LISTED RECORDS
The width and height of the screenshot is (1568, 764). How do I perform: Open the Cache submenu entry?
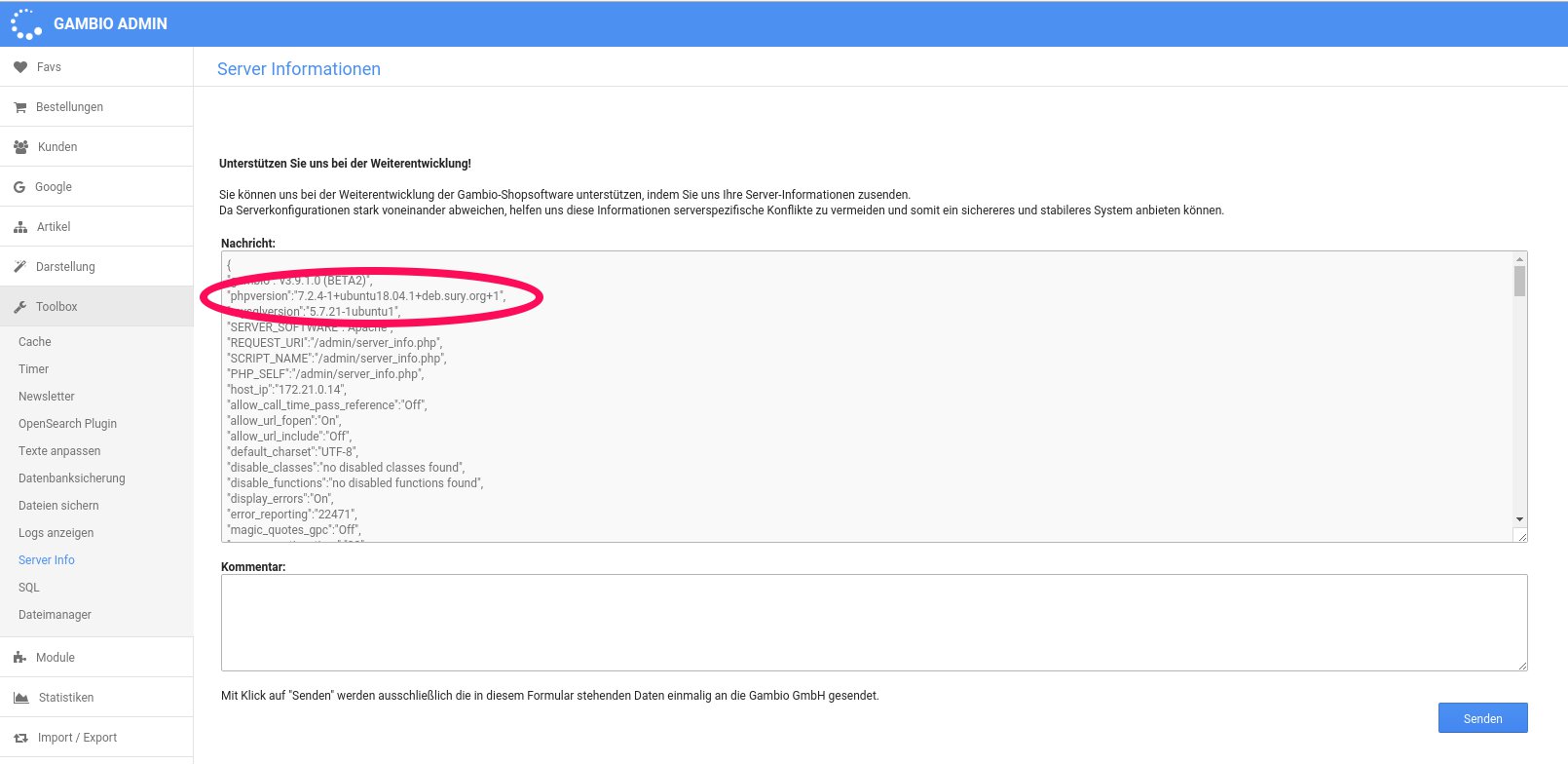(x=35, y=342)
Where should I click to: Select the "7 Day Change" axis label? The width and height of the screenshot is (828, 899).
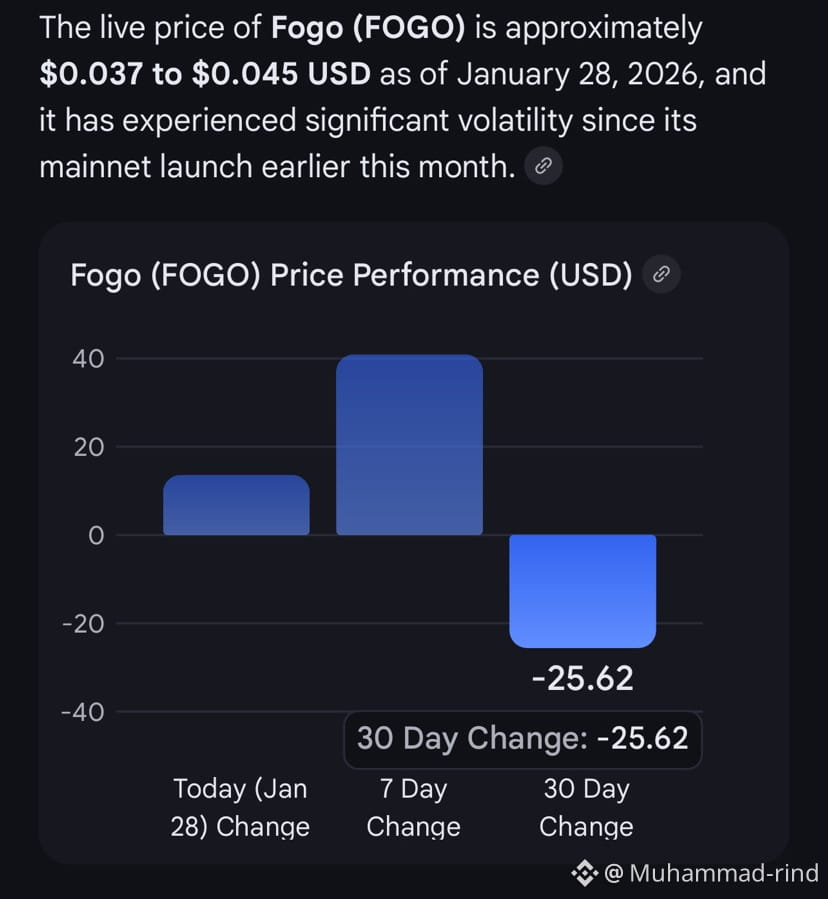tap(413, 807)
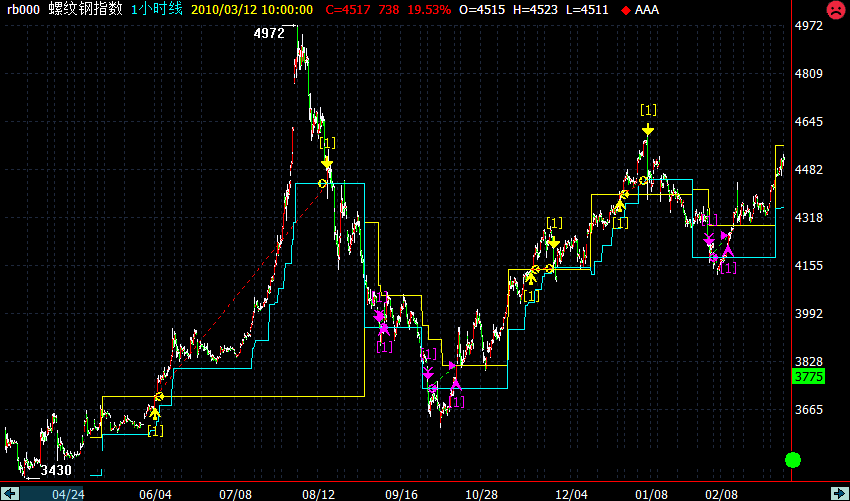The height and width of the screenshot is (501, 850).
Task: Click yellow down-arrow signal below the 4972 peak
Action: pyautogui.click(x=327, y=163)
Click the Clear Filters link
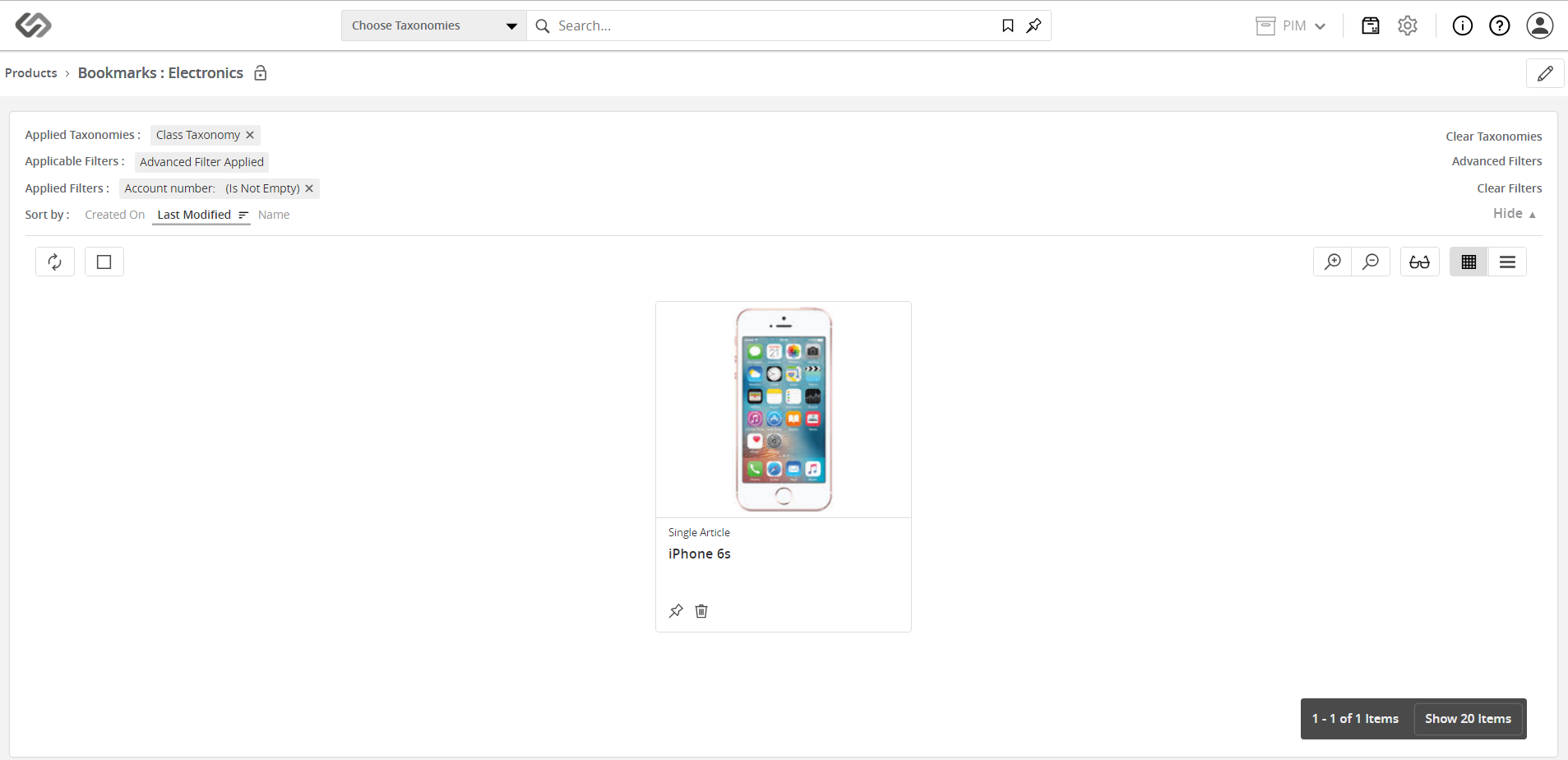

EXERCISE DESCRIPTION
Please print the records above word for word, leaving every image out.

ANSWER FOR THIS EXERCISE
The width and height of the screenshot is (1568, 764). How do I perform: Open the Cache submenu entry?
(x=35, y=342)
Where should I click to: Select the "7 Day Change" axis label? The width and height of the screenshot is (828, 899).
tap(413, 807)
The height and width of the screenshot is (501, 850).
Task: Click yellow down-arrow signal below the 4972 peak
Action: pyautogui.click(x=327, y=163)
Click the Clear Filters link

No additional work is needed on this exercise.